It has often amused me that the most arctic living of the deer species, i.e. reindeer and caribou are not called ‘snow deer’. Apart from the obvious and appropriate descriptive title of an animal so ‘at home’ in the snow, I have always thought it would have been a rather attractive name for them as well!
There are plenty of occasions over the winter when our reindeer experience truly arctic conditions and so for me anyway in winter they become our ‘snow deer’. Part of the Cairngorm herd spends the winter on the Cromdale hills, which are situated to the north east of the Cairngorm mountain massif. Despite not being as high as the Cairngorms and so not quite the same exposure to wintry weather, the Cromdales still get their fair share of snow and so our ’snow deer’ here can experience pretty wild conditions.
These are a few photos taken a couple of years ago when in blizzard conditions our snow deer were quite at home. Not sure the same can be said for me!
There are no winter conditions that drive these animals off the hill. They have incredible soft thick coat which provide all the insulation they need against the cold. Their broad flat feet make it both easy for them to walk across the snow and dig down through the snow to their favourite winter food, lichen and in blizzard conditions they face the prevailing wind which keeps their coats ‘flat’ and so trapping air between the hairs to create another insulating layer. It does mean though that they end up with ‘ice packs’ on their foreheads.

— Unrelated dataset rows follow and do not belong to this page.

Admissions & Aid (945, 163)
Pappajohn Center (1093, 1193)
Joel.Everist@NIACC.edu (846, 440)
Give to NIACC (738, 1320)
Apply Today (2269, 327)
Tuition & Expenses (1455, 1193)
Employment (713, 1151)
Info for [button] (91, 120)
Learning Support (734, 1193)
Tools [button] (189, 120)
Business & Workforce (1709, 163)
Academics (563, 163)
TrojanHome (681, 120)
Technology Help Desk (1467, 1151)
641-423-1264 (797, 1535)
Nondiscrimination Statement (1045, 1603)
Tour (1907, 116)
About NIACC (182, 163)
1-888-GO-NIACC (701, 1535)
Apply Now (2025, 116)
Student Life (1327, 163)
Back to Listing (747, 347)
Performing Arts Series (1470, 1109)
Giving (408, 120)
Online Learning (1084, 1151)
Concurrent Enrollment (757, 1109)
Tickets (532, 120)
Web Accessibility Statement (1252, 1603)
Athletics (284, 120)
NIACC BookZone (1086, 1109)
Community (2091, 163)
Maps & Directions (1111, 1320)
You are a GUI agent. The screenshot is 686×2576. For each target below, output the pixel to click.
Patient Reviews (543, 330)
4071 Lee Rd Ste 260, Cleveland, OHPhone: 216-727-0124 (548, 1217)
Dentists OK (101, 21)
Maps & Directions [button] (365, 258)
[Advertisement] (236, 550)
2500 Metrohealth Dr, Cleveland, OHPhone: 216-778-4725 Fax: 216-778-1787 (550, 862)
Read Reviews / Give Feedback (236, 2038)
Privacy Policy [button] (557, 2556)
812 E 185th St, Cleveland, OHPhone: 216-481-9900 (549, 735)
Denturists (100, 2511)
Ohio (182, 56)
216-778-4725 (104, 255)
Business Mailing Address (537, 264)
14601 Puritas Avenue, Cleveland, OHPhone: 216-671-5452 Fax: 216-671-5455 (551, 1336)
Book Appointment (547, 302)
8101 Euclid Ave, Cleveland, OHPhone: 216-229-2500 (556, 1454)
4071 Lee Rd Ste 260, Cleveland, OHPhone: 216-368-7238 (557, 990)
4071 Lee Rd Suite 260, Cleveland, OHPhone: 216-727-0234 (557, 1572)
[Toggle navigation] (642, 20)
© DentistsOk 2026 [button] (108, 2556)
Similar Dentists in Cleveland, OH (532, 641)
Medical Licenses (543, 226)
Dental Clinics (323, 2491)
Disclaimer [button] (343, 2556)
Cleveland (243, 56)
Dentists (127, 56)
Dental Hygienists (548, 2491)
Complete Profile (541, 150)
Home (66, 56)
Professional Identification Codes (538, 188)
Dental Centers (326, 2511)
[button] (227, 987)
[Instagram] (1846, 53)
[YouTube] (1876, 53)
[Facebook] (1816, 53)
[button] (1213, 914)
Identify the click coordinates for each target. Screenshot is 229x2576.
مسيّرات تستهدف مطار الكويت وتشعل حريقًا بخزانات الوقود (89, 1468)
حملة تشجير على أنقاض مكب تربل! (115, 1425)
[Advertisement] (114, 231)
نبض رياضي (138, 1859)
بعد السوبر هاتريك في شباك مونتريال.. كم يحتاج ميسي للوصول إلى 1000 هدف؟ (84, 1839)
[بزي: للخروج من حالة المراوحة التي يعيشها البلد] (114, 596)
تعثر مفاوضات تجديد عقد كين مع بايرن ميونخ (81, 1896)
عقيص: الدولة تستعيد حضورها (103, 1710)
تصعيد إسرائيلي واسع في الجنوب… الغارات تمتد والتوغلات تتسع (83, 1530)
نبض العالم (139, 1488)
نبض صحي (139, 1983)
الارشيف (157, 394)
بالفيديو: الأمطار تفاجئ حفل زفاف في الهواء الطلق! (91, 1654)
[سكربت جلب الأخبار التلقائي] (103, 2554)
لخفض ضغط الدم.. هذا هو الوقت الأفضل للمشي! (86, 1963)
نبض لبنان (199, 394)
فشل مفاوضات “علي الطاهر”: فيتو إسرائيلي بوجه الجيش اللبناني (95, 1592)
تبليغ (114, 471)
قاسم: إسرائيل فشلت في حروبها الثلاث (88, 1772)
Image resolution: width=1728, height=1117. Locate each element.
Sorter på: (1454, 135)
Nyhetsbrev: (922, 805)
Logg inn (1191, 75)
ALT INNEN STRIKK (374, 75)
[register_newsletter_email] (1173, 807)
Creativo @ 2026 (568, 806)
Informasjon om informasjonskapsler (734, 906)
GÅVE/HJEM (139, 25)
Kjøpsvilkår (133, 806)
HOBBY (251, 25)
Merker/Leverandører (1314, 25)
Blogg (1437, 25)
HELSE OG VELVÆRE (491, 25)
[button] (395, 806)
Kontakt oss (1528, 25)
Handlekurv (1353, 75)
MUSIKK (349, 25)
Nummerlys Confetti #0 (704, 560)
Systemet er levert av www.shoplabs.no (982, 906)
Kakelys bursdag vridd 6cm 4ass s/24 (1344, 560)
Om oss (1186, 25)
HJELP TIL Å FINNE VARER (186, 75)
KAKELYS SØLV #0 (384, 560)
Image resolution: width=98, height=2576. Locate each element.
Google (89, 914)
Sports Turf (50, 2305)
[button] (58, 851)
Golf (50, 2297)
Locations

Knowing how well adapted they are to snow, many people ask me whether reindeer like the milder weather we have come to experience more of in recent years. Indeed as I write this today, the 24th January 2016 the day is decidedly ‘spring like’, there’s no snow, no wind or rain, the grass is looking quite green and I can wander around outside without a jacket on. As far as our reindeer are concerned I suspect it just makes it easier for them, as they don’t need to expend energy digging down through the snow to find food. But that’s not to say they wouldn’t prefer to be lying on a soft bed of snow.